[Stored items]
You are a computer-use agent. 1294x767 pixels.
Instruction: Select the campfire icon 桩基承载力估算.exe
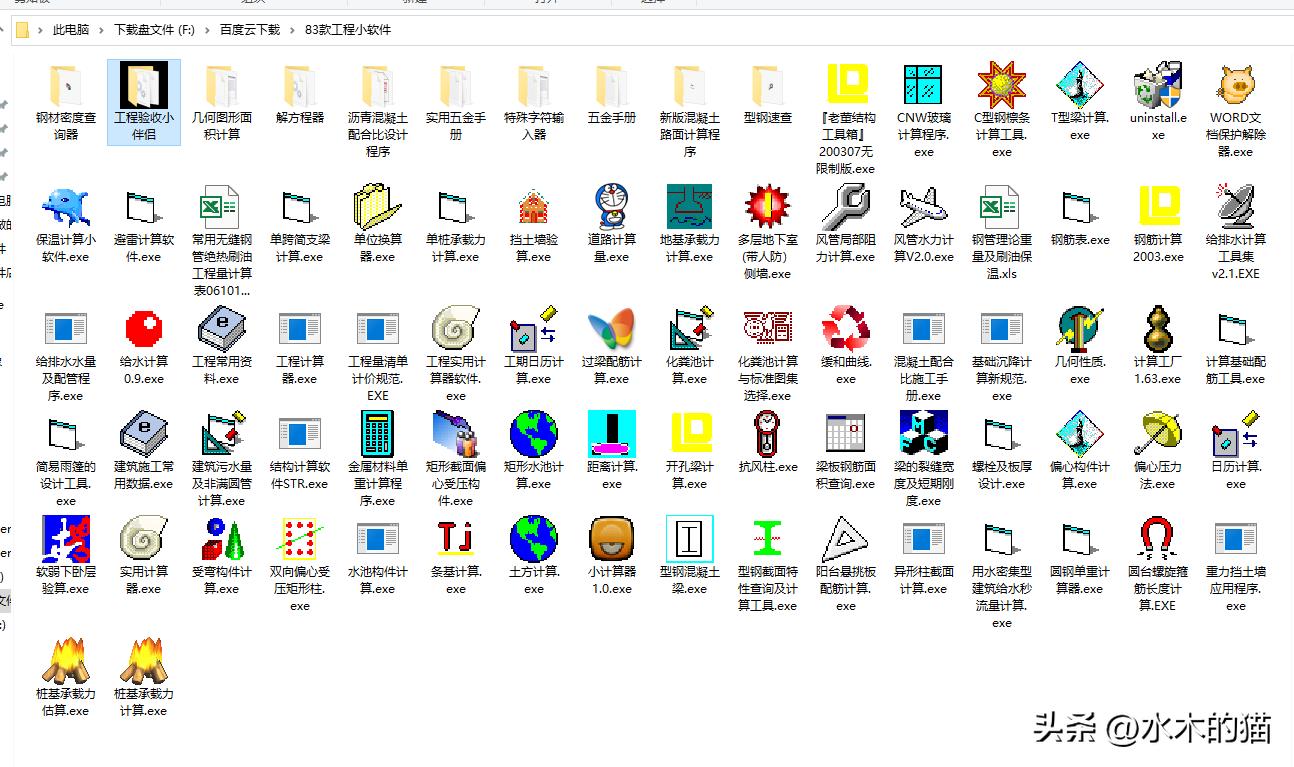66,661
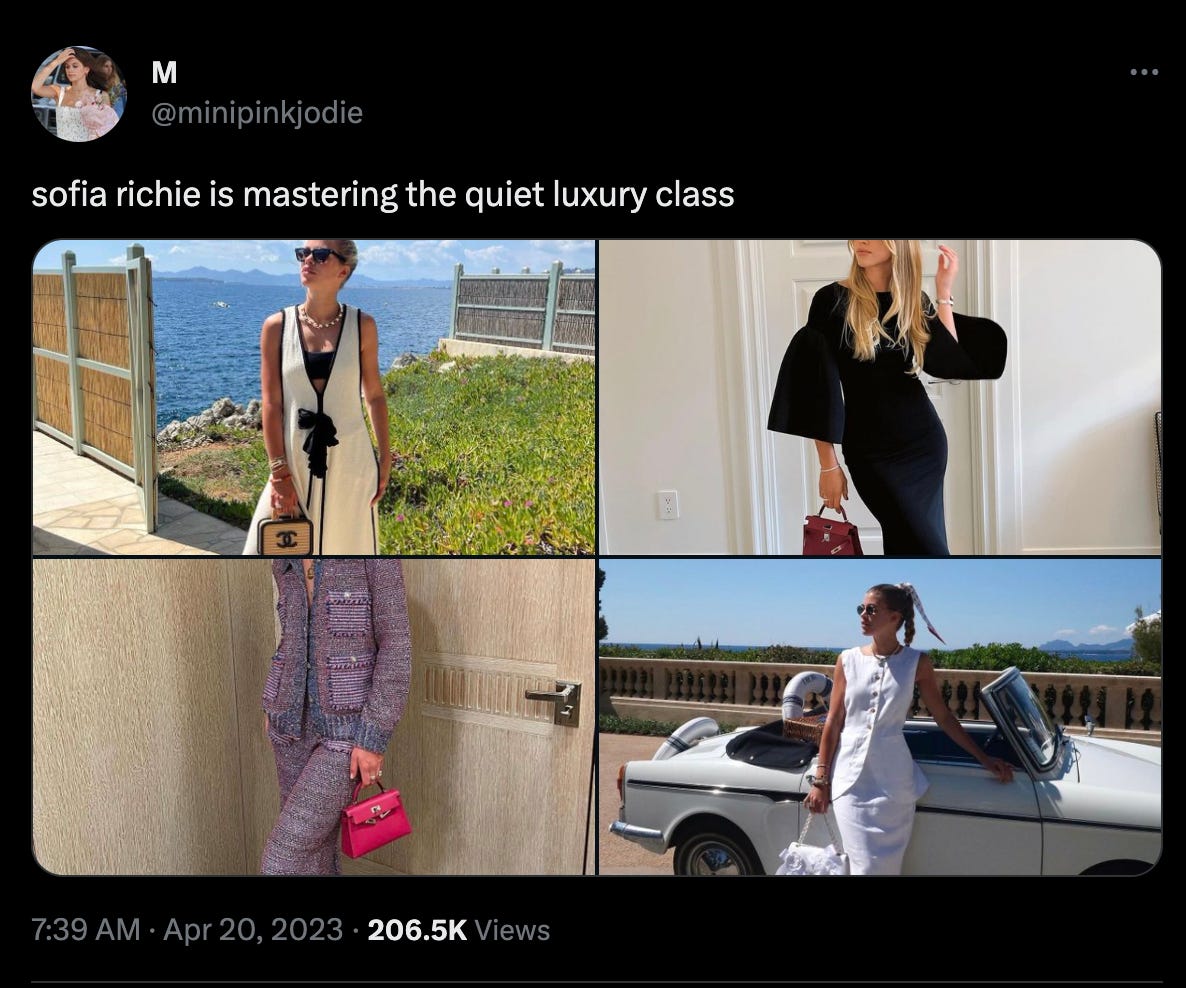Click the burgundy handbag in the black dress photo

coord(831,533)
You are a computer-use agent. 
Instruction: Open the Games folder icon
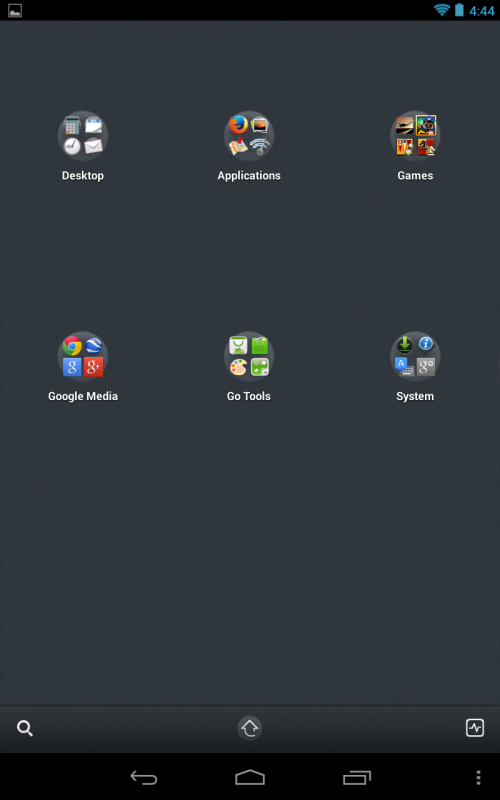pos(415,136)
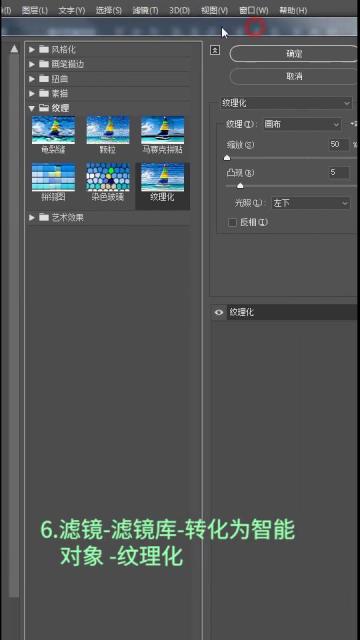Toggle visibility eye of 纹理化 effect layer
This screenshot has width=360, height=640.
pyautogui.click(x=219, y=313)
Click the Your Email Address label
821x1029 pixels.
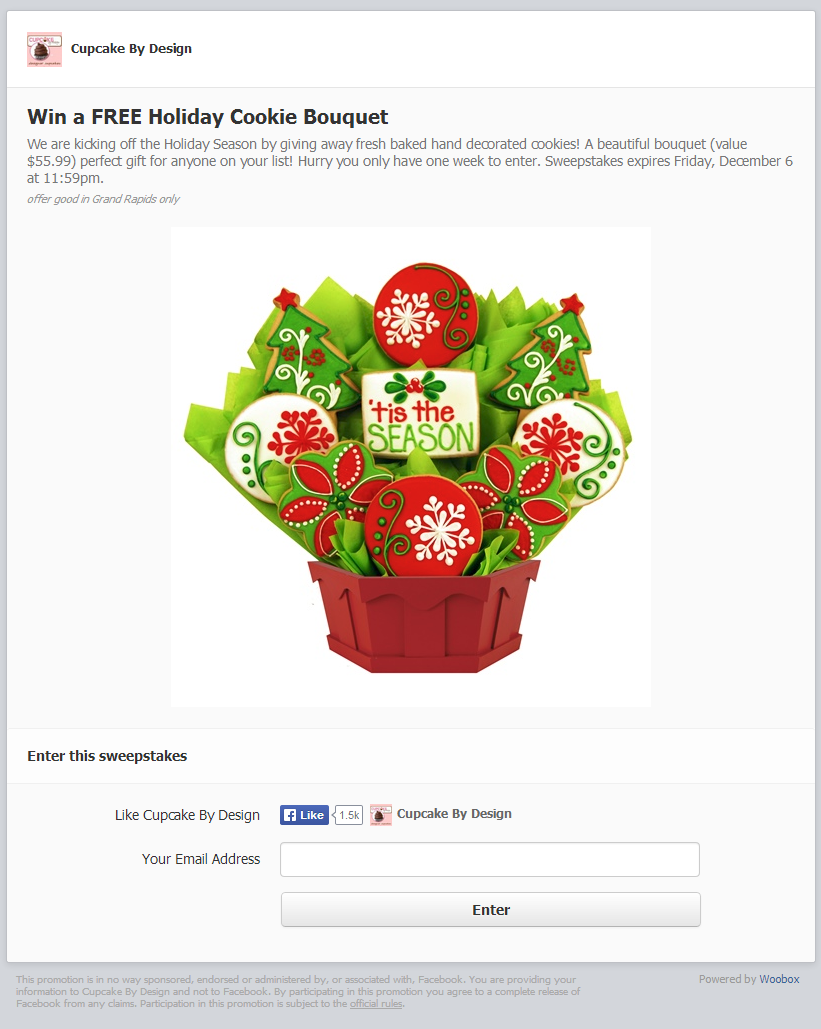coord(201,859)
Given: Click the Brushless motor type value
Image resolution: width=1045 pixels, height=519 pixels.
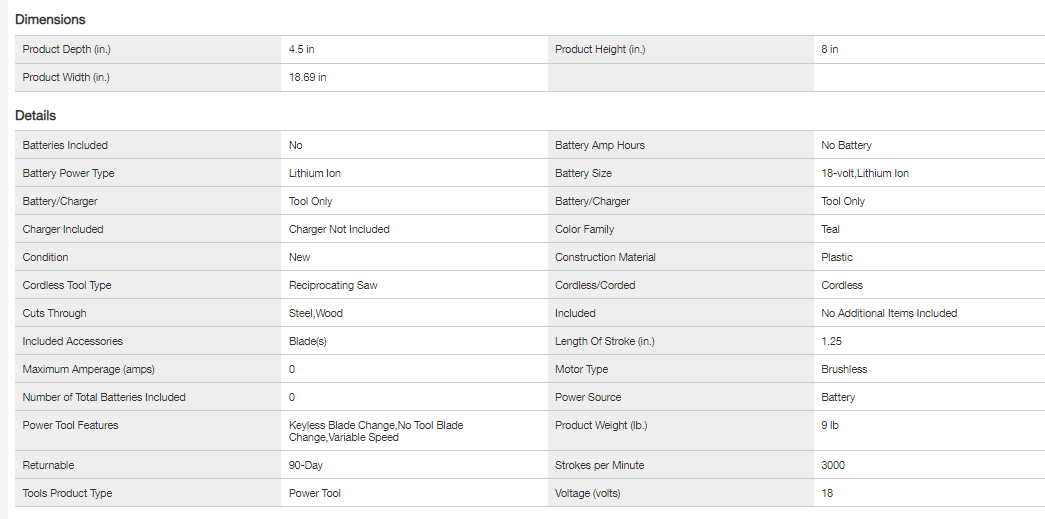Looking at the screenshot, I should point(844,369).
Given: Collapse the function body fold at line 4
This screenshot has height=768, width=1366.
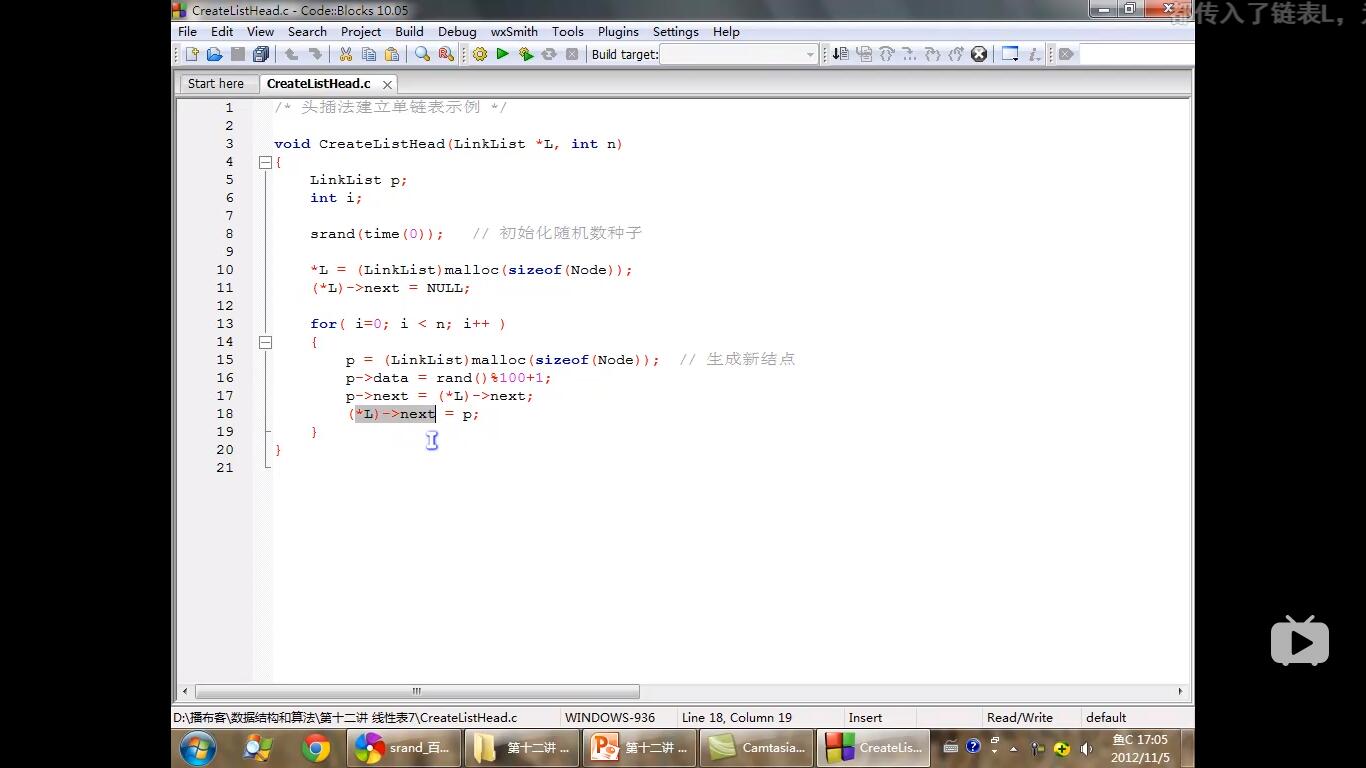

» Exercise goal: Would you show every line in the data above that contains the string "agent"?

» Exercise solution:
You are a computer-use agent. 1294x767 pixels.
You are a computer-use agent. 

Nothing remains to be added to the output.